Extract =>
———
From the January 2013 issue of LAM:
On the High Line: Exploring America’s Most Original Urban Park, by Annik LaFarge; New York: Thames & Hudson, 2012; 218 pages, $29.95.
Reviewed by Jane Gillette
Everybody loves New York’s High Line, because what’s not to love? The 1.45-mile park, stretching through the Meatpacking District and West Chelsea along New York’s West Side, offers a pleasant amble with the different perspective of a city viewed from 30 feet up in the air. There are the beautiful steel tracks, places to sunbathe, a big window and benches for convenient traffic and people watching, and a variety of gardens with slightly different moods and uses (the Gansevoort Woodland, the Washington Grasslands, the Chelsea Thicket, the Bog, the Lawn, the Astor Farmland).
Since its opening in 2009, the High Line has attracted some four million visitors a year, nearby real estate values have soared by an estimated $2 billion, and over 20 years the project is expected to produce some $900 million for the city in extra tax revenue. All this at a construction cost of about $152 million (for sections one and two).
———
Information provided =>
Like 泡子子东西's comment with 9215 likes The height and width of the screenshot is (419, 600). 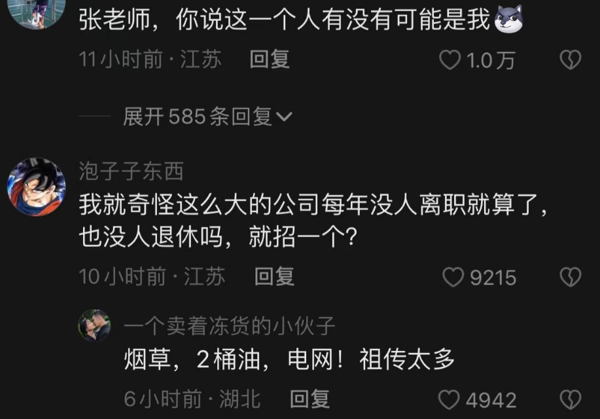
———
Exercise requirements => Could you pick up the review of the High Line book, shown above the data, and continue it from its last sentence?

Written answer =>
From 1934 to 1980, the elevated railroad structure on which the park is constructed was part of a freight transportation system that kept New York City in foodstuffs, both perishable and nonperishable. Annik LaFarge, the New York writer and editor who lives above the High Line in Chelsea and who wrote On the High Line, explains how trains traveling south entered the second floor of a new terminal (St. John’s Freight Terminal on Spring Street), which connected to the hub of maritime commerce on the Hudson River piers and to the rest of America. “Inside, 14 freight elevators were available to transport goods to the ground floor, where as many as 150 trucks could simultaneously load or unload cargo.” As the 20th century progressed, the growth of interstate trucking, global air travel, and containerized shipping did away with the need for such a transportation system, leaving, however, the elevated track—gone, literally, to seed—and a lot of related buildings, including the Manhattan Refrigerating Company, the Otis Elevator Company, and the Starrett-Lehigh Building.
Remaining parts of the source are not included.